>> START

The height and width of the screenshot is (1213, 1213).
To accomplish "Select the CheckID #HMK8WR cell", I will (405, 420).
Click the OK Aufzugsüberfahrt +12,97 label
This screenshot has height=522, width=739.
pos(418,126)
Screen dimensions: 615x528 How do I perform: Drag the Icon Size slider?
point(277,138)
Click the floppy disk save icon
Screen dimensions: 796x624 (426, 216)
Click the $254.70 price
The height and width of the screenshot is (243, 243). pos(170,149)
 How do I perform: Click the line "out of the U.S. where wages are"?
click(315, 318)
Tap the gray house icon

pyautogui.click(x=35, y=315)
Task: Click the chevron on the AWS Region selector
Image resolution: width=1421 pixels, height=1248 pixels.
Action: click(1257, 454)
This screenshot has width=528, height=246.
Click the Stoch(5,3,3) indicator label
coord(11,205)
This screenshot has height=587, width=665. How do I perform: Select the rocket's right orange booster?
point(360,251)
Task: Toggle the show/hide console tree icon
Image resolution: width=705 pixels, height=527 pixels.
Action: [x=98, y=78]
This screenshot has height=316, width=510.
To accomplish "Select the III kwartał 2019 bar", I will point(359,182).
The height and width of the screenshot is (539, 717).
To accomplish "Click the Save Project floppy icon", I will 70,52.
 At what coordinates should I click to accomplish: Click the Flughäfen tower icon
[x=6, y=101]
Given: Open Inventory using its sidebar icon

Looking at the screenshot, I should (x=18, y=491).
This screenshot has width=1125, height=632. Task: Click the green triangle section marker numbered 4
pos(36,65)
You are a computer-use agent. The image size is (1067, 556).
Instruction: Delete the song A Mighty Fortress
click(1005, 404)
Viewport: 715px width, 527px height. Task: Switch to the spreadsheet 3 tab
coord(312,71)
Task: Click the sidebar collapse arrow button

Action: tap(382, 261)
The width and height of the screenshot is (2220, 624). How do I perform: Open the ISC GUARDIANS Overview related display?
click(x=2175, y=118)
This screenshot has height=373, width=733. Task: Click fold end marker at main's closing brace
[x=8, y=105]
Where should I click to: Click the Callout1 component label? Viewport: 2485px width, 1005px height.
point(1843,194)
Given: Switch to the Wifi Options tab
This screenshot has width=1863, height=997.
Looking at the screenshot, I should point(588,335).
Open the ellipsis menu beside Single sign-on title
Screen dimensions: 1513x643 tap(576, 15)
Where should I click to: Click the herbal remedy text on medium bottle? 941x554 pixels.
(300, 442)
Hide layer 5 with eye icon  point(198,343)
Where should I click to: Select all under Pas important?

>> END

WHAT YOU ARE ASKED TO DO: Copy every row above again, character for character, with nothing added, dropped, or changed.

EXERCISE RESPONSE:
The height and width of the screenshot is (1213, 1213).
To accomplish "Select the CheckID #HMK8WR cell", I will (405, 420).
Click the OK Aufzugsüberfahrt +12,97 label
This screenshot has height=522, width=739.
pos(418,126)
Screen dimensions: 615x528 How do I perform: Drag the Icon Size slider?
point(277,138)
Click the floppy disk save icon
Screen dimensions: 796x624 (426, 216)
Click the $254.70 price
The height and width of the screenshot is (243, 243). pos(170,149)
 How do I perform: Click the line "out of the U.S. where wages are"?
click(315, 318)
Tap the gray house icon

pyautogui.click(x=35, y=315)
Task: Click the chevron on the AWS Region selector
Image resolution: width=1421 pixels, height=1248 pixels.
Action: click(1257, 454)
This screenshot has width=528, height=246.
Click the Stoch(5,3,3) indicator label
coord(11,205)
This screenshot has height=587, width=665. How do I perform: Select the rocket's right orange booster?
point(360,251)
Task: Toggle the show/hide console tree icon
Image resolution: width=705 pixels, height=527 pixels.
Action: [x=98, y=78]
This screenshot has height=316, width=510.
To accomplish "Select the III kwartał 2019 bar", I will point(359,182).
The height and width of the screenshot is (539, 717).
To accomplish "Click the Save Project floppy icon", I will 70,52.
 At what coordinates should I click to accomplish: Click the Flughäfen tower icon
[x=6, y=101]
Given: Open Inventory using its sidebar icon

Looking at the screenshot, I should (x=18, y=491).
This screenshot has width=1125, height=632. Task: Click the green triangle section marker numbered 4
pos(36,65)
You are a computer-use agent. The image size is (1067, 556).
Instruction: Delete the song A Mighty Fortress
click(1005, 404)
Viewport: 715px width, 527px height. Task: Switch to the spreadsheet 3 tab
coord(312,71)
Task: Click the sidebar collapse arrow button

Action: tap(382, 261)
The width and height of the screenshot is (2220, 624). How do I perform: Open the ISC GUARDIANS Overview related display?
click(x=2175, y=118)
This screenshot has height=373, width=733. Task: Click fold end marker at main's closing brace
[x=8, y=105]
Where should I click to: Click the Callout1 component label? Viewport: 2485px width, 1005px height.
point(1843,194)
Given: Switch to the Wifi Options tab
This screenshot has width=1863, height=997.
Looking at the screenshot, I should point(588,335).
Open the ellipsis menu beside Single sign-on title
Screen dimensions: 1513x643 tap(576, 15)
Where should I click to: Click the herbal remedy text on medium bottle? 941x554 pixels.
(300, 442)
Hide layer 5 with eye icon  point(198,343)
Where should I click to: Select all under Pas important?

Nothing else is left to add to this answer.